23 Temmuz 2012 Pazartesi

İslamoğlu Tef. Ders. HACC (049-052)(106-A)





Sevgili Kur’an dostları geçen dersimizde Hac suresinin 48. ayetine kadar işlemiştik. Geçen ders işlediğimiz ayetleri hatırlayacak olursanız Hz. Peygamberin şahsında tüm iktidar taliplilerine iktidar ahlakı öğretiyordu ayetler. Yine geçen ders işlediğimiz ayetler içerisinde yer alan 39. ayet ilk defa müminlere kendilerini savunmak için düşmanlarına karşı savaş yapma izni veriliyordu. Bu dersimize hac suresinin 49. ayeti ile devam ediyoruz.

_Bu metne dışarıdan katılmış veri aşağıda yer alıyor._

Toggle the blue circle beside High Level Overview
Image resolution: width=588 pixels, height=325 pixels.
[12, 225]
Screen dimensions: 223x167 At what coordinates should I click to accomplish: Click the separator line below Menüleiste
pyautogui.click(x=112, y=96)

        49-) Kul ya eyyühenNasu innema ene leküm neziyrun mubiyn;

        De ki: "Ey insanlar... Kesinlikle Ben, sizin için net açıklama yapan bir uyarıcıyım." (A.Hulusi)

49 - De ki: ey o bütün insanlar: ben size ancak açık anlatan bir nezîrim. (Elmalı)

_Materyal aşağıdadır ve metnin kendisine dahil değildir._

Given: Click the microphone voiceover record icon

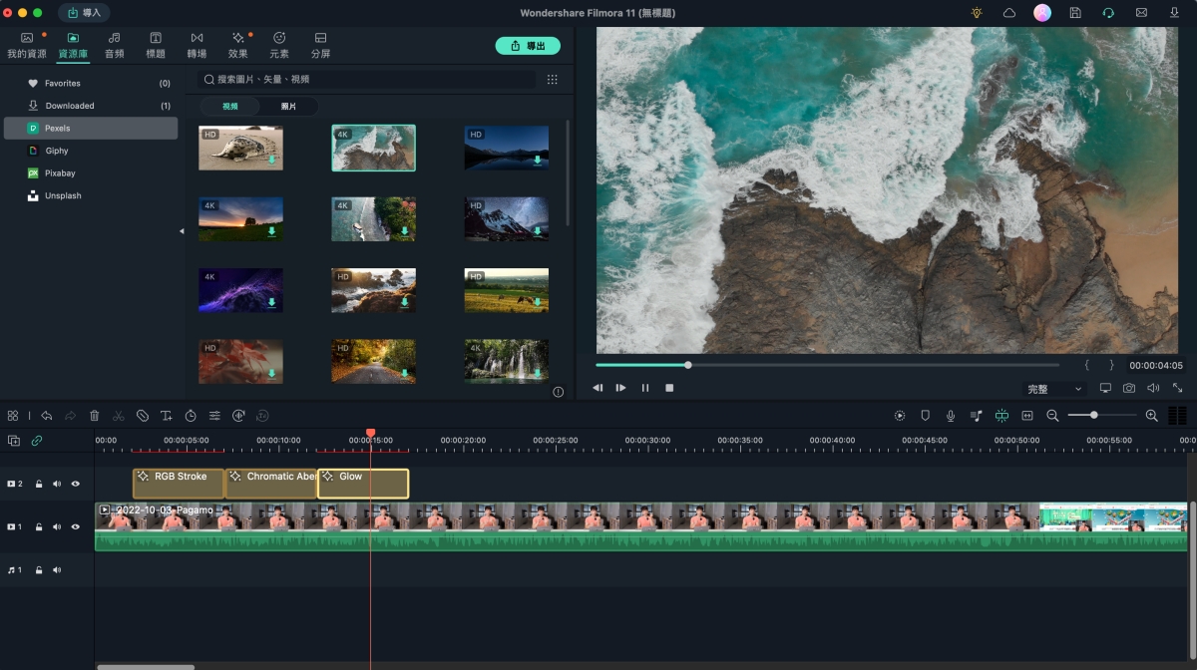Looking at the screenshot, I should (951, 416).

Kul ya eyyühenNasu innema ene leküm neziyrun mubiyn ey peygamber de ki; Siz ey tüm insanlar, ey insanlık. Şu bir gerçek ki ben size gönderilmiş açık sözlü bir uyarıcıyım.

Özellikle ayetin anahtar sözcüğü mübiyn, açık, apaçık, beliğ, belirli, net anlamına gelir. İlahi hitabın açık olması haddi zatında bir şeye karşı bir uyarıdır. Yani bu bir şifre değildir. Bu ezoterik bir metin değildir. Bu; sır, gizem, ya da kelimelerin altında bir takım şeyler yatan bir metin de değildir. Bu; Söylediğini açıkça söyleyen bir metindir ve bu metni, bu hitabı insanlığa iletmekle görevlendirilmiş peygamber de ne kahindir, ne şairdir, ne gizemli kelimelerle konuşlan bir okültisttir ve ne şudur, ne budur. O açık sözlü, mesajını açıkça ileten, ne istediğini Allah’ın, Allah’ın neyi emrettiğini, neyi yasakladığını insanlara açıkça bildiren bir uyarıcıdır.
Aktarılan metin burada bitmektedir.